Twitter vs. Trump : comment avancer ?

Twitter vs. Trump : comment avancer ?
 Théophile Lenoir
Auteur
Contributeur - Désinformation et Numérique

La suppression du compte Twitter de Donald Trump à la suite des émeutes au Capitole du mercredi 6 janvier a suscité une levée de boucliers dans les milieux politiques français et européens. Thierry Breton, commissaire européen au Marché intérieur et qui a présenté un texte en décembre visant à renforcer la responsabilité des plateformes vis-à-vis des contenus, note que la suppression a eu lieu "sans contrôle légitime et démocratique". La décision du réseau social a également été condamnée par la chancelière allemande Angela Merkel ou le ministre de l’Économie, des Finances et de la Relance français Bruno Le Maire. Ces débats mettent en évidence la difficulté de mettre en place un processus légitime et démocratique pour décider de ce qui est autorisé en ligne.

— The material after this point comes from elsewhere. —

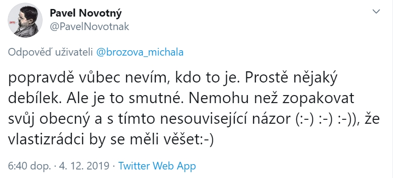This screenshot has height=178, width=394.
Task: Open the Pavel Novotný display name
Action: [x=86, y=13]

Le contrôle de la liberté d’expression par des acteurs privés

Le transfert du contrôle de droits fondamentaux tels que la liberté d’expression depuis les institutions démocratiques vers des acteurs privés est problématique. Pour certains, des entreprises telles que Twitter ou Facebook ne doivent pas être en mesure de décider d’elles-mêmes quels types d’acteurs sont autorisés à prendre part au débat public. En parallèle, on leur demande régulièrement de réguler l’espace informationnel en ligne, par exemple pour limiter la circulation de désinformations dans le cadre de la crise sanitaire.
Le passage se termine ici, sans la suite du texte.